The Spending Plan policy 8: scrap the childcare subsidy programme named “tax-free childcare”

Each day we are publishing a blog on one of the policies from our Spending Plan. Click here to read the previous policy.

Under this scheme, the government will pay 20 per cent of the cost of childcare up to a maximum of £10,000, leaving parents to pay the remaining 80 per cent. With no more justification beyond the fact that 20 per cent happens to be the same number as the basic rate of income tax, the government branded it as “tax-free childcare”. The benefit parents receive is the same irrespective of whether their marginal tax rate is 20 per cent, 40 per cent or 45 per cent. In fact, the money is paid even if the parents are not even taxpayers. But the deceitful name is not why the subsidy should be scrapped.

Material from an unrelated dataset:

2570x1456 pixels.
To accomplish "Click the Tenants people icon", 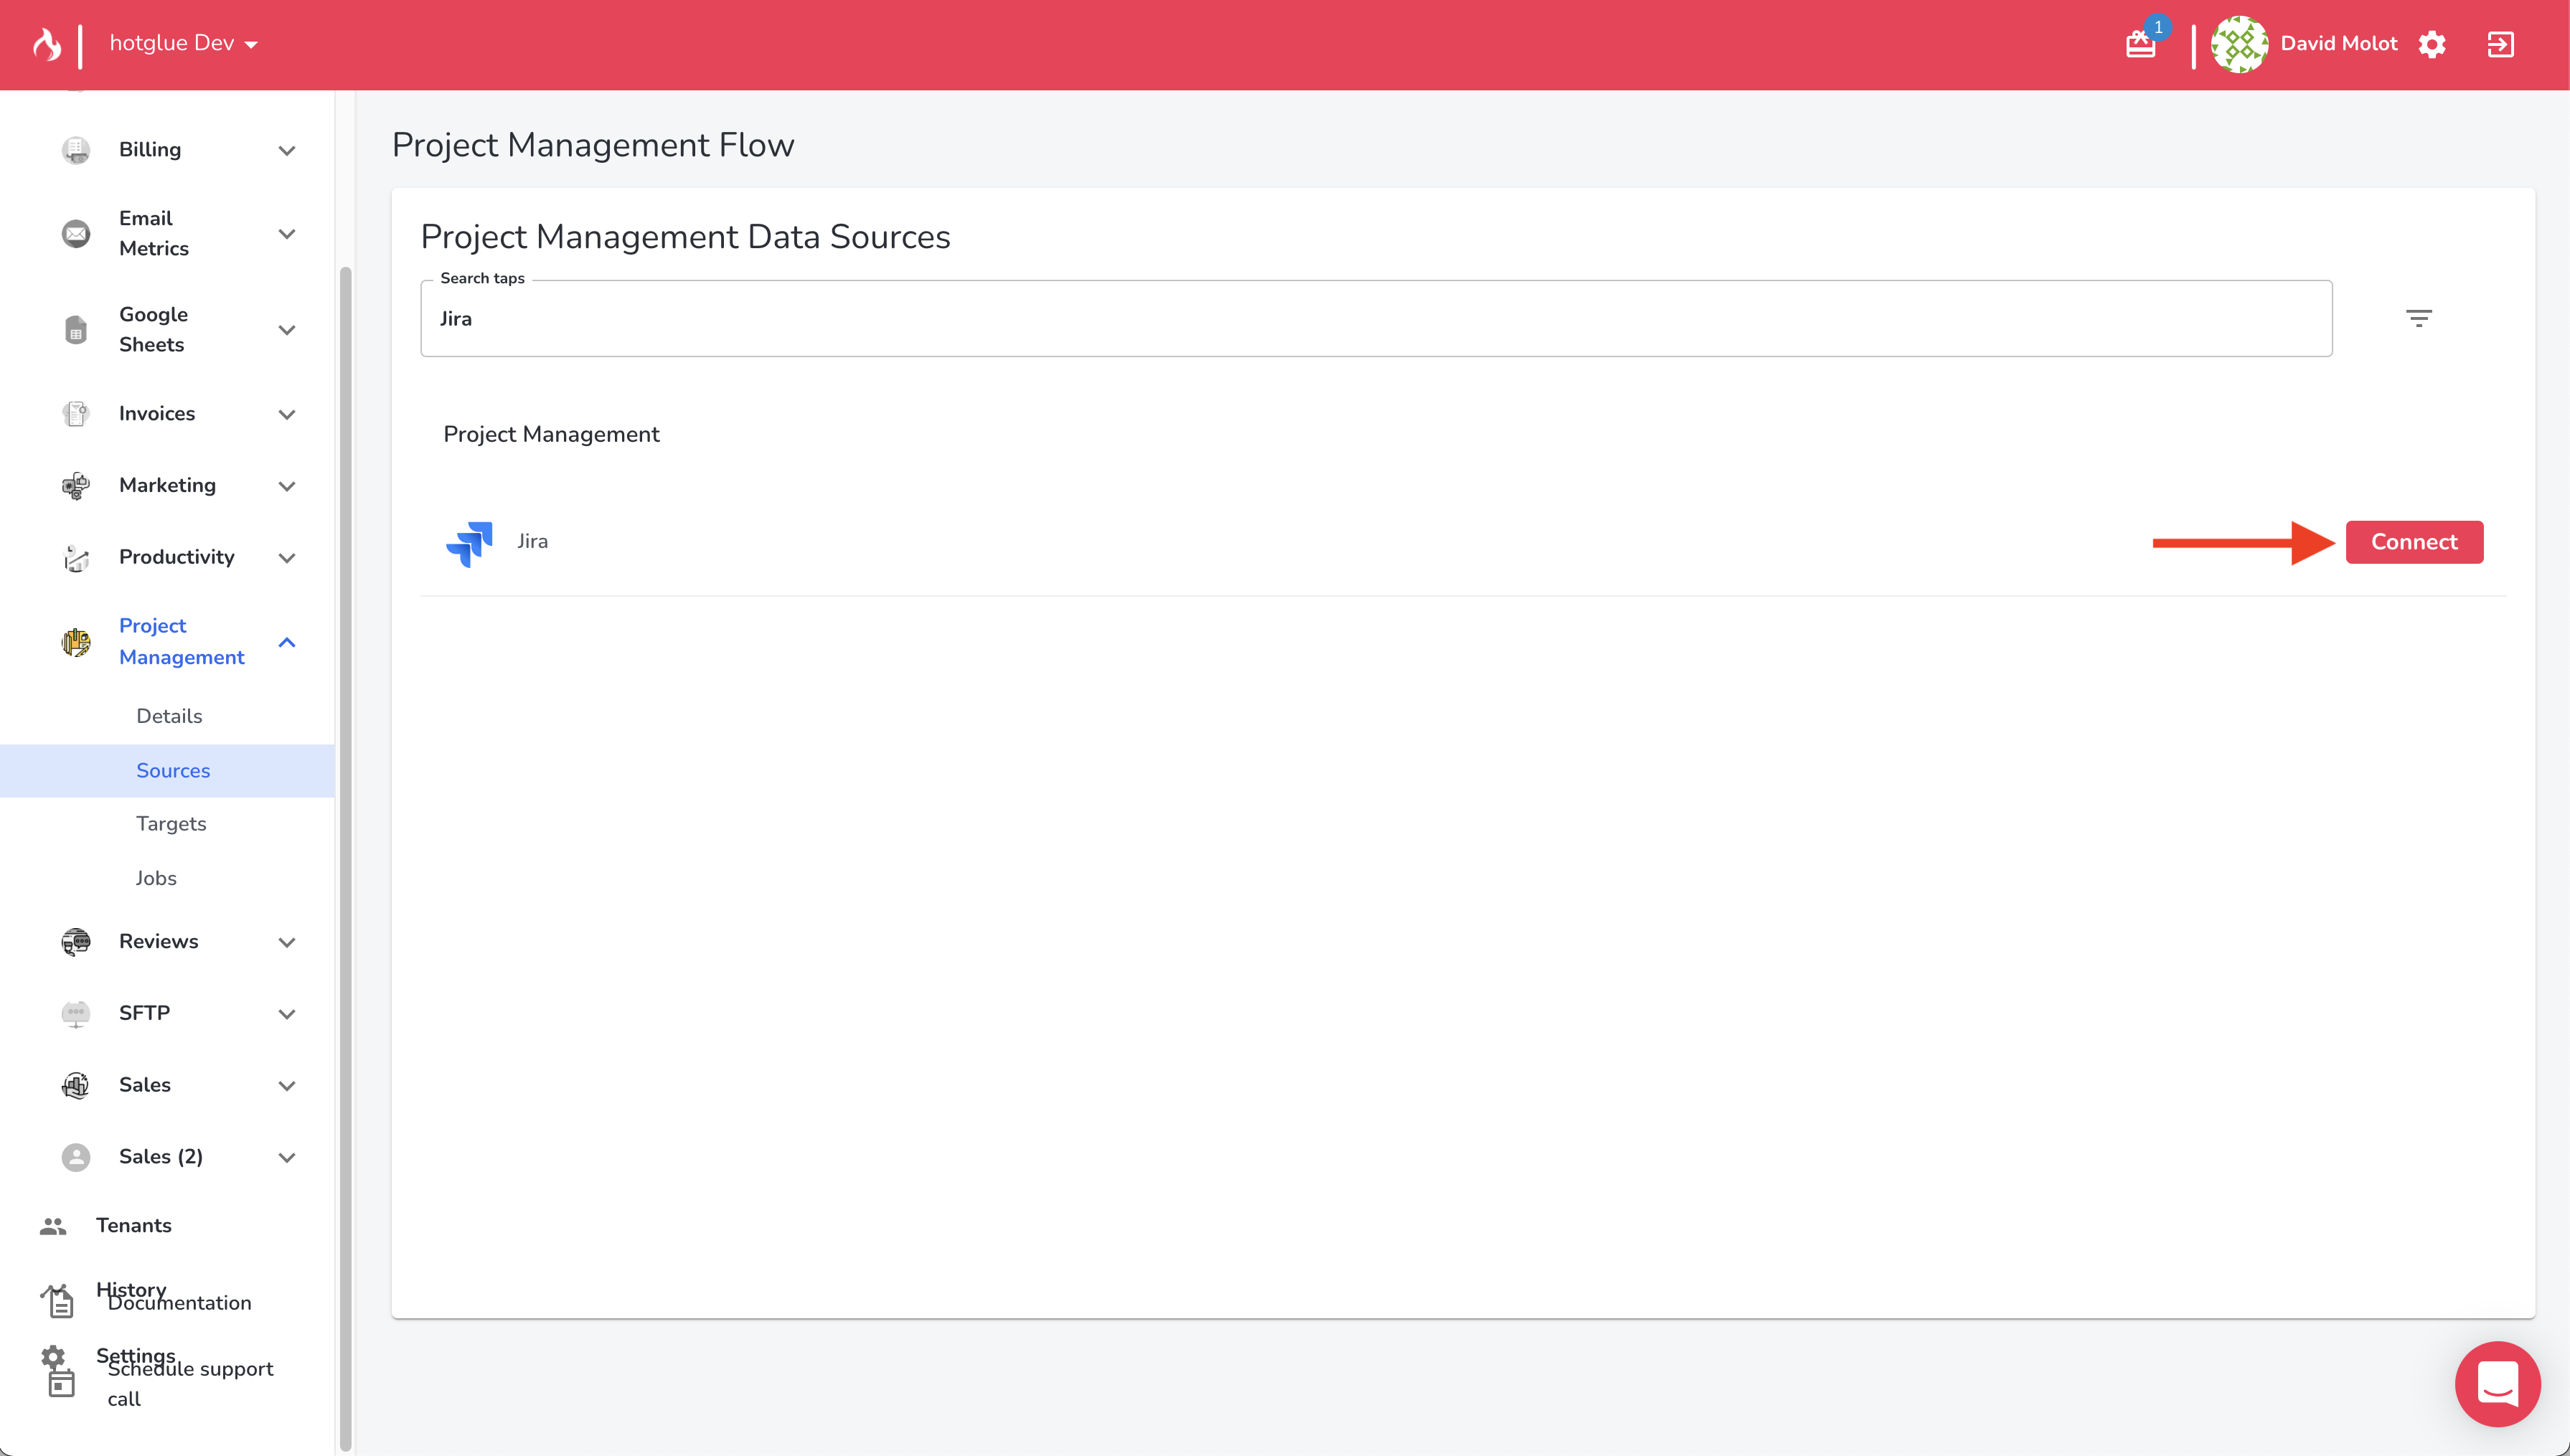I will coord(53,1226).
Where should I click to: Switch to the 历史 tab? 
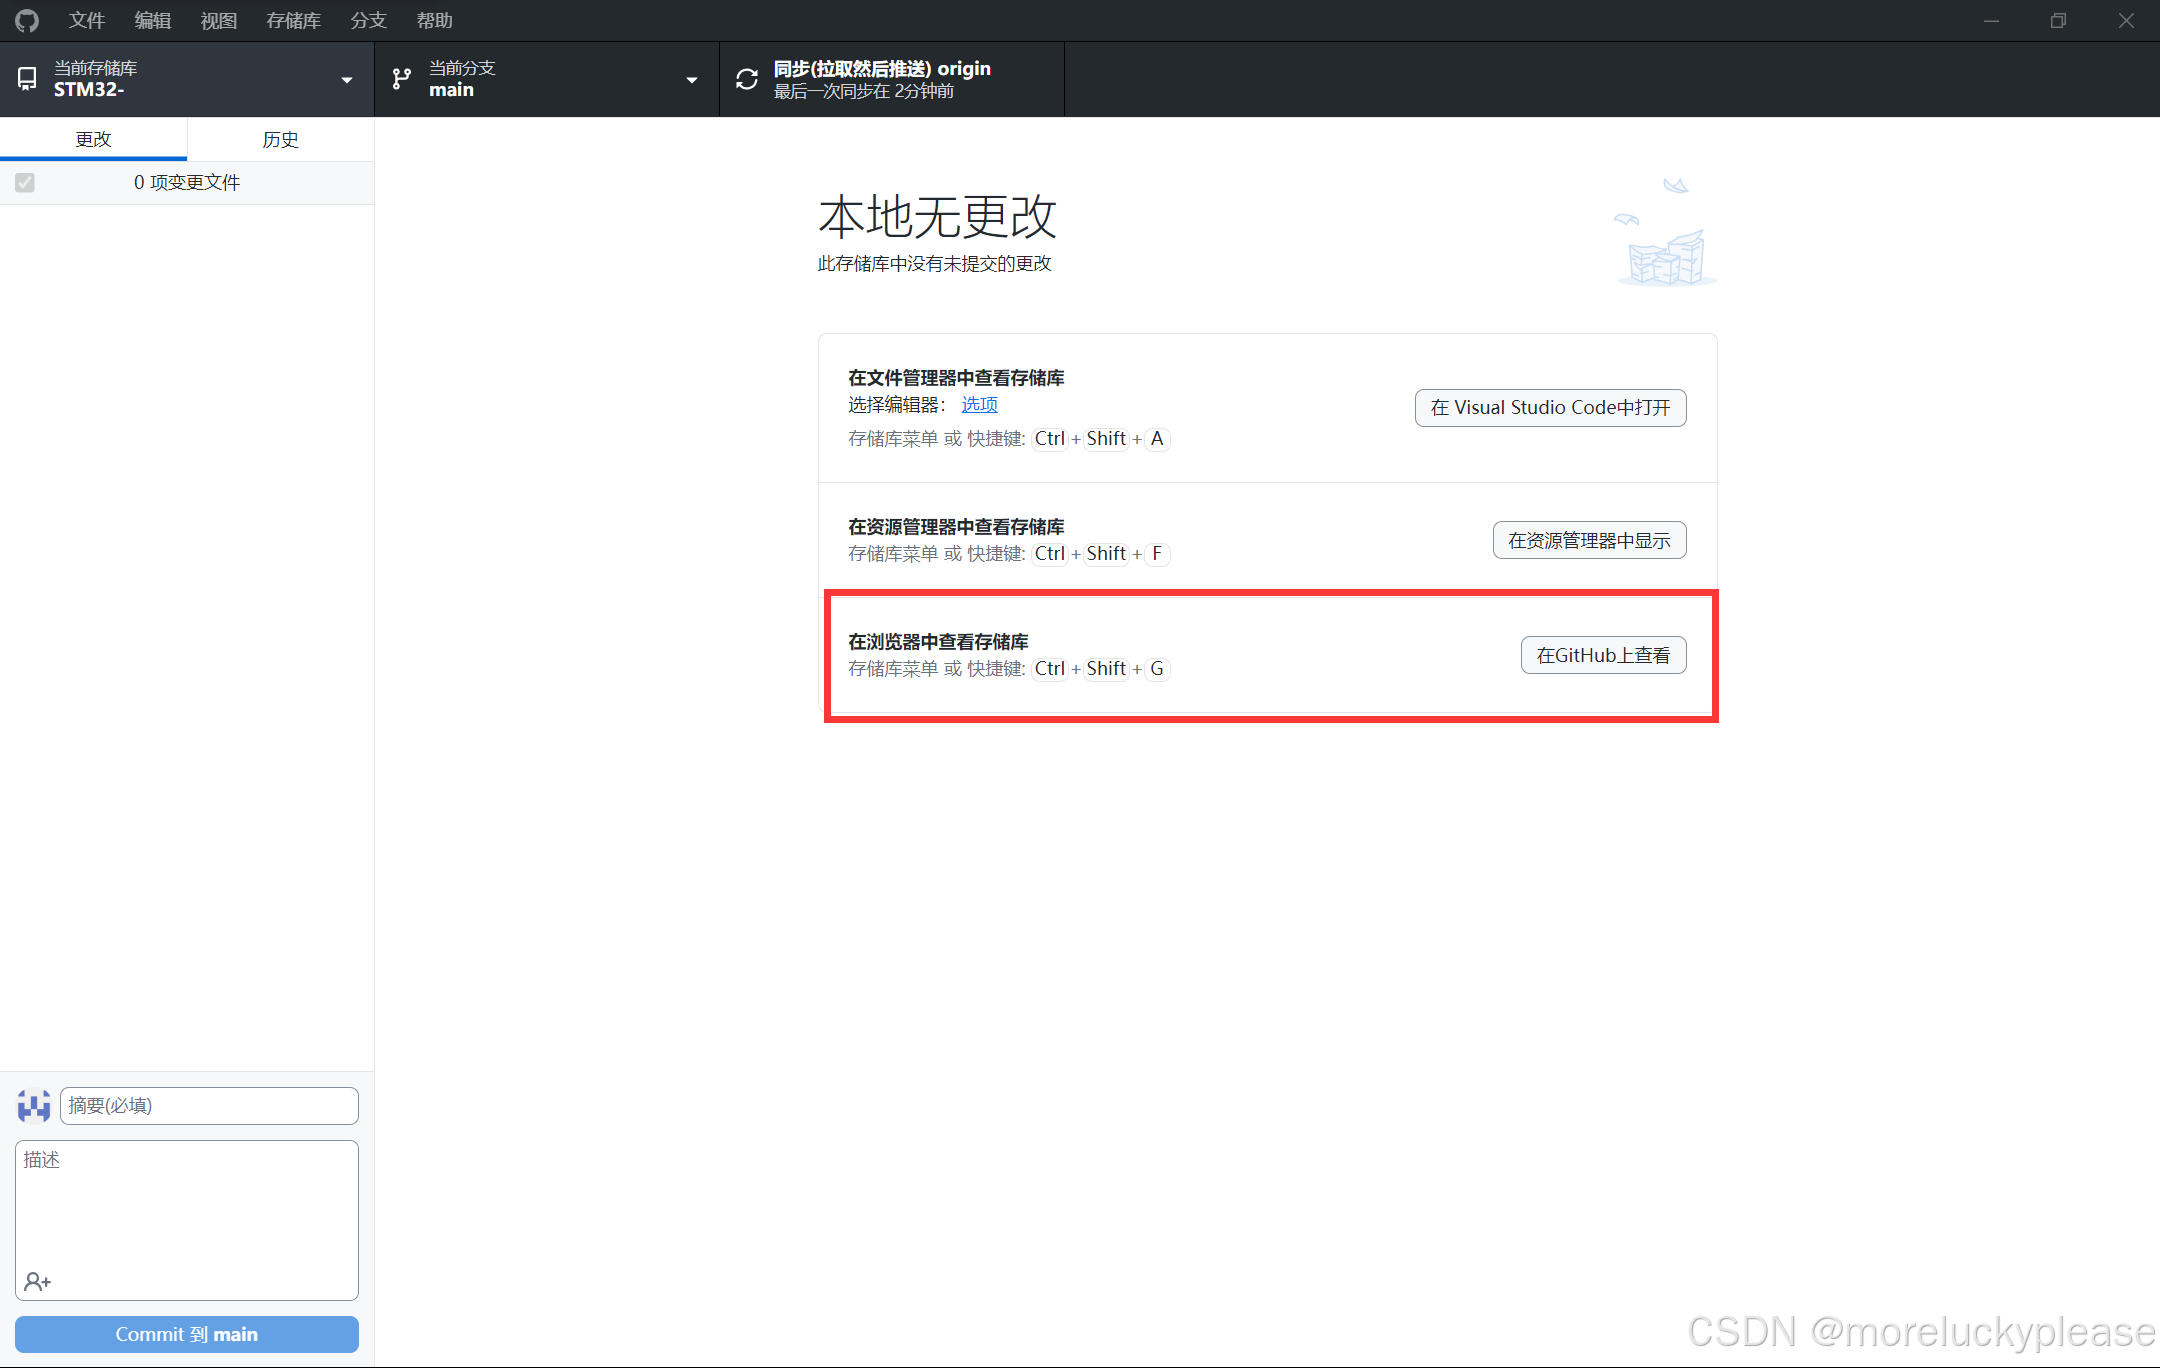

This scheme does nothing to tackle the root causes of the high costs of childcare (see section 2.1.5 of the Spending Plan for further discussion), which are largely down to government policies in the first place. Things like heavy regulation of qualifications and stringent staff-to-children ratios have made childcare extremely expensive. But while it does nothing about the costs of regulation beyond transferring some of them from parents to taxpayers, it will cost an estimated £900 million by 2018–19. Over lifetimes, there is a large overlap between parents and taxpayers as groups of people, highlighting the wasteful and unnecessary “fiscal churn” that schemes such as this represent.